*** Available data ***

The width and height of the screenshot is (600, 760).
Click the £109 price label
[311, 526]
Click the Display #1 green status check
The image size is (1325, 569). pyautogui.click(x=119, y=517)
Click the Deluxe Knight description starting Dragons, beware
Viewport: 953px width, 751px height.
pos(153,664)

*** End of Available data ***

Aim of the exercise: The response must contain exactly the lines from the one with "Click the £109 price label" to the end of the entries above, both included, and nothing more.

Answer to the problem:
Click the £109 price label
[311, 526]
Click the Display #1 green status check
The image size is (1325, 569). pyautogui.click(x=119, y=517)
Click the Deluxe Knight description starting Dragons, beware
Viewport: 953px width, 751px height.
pos(153,664)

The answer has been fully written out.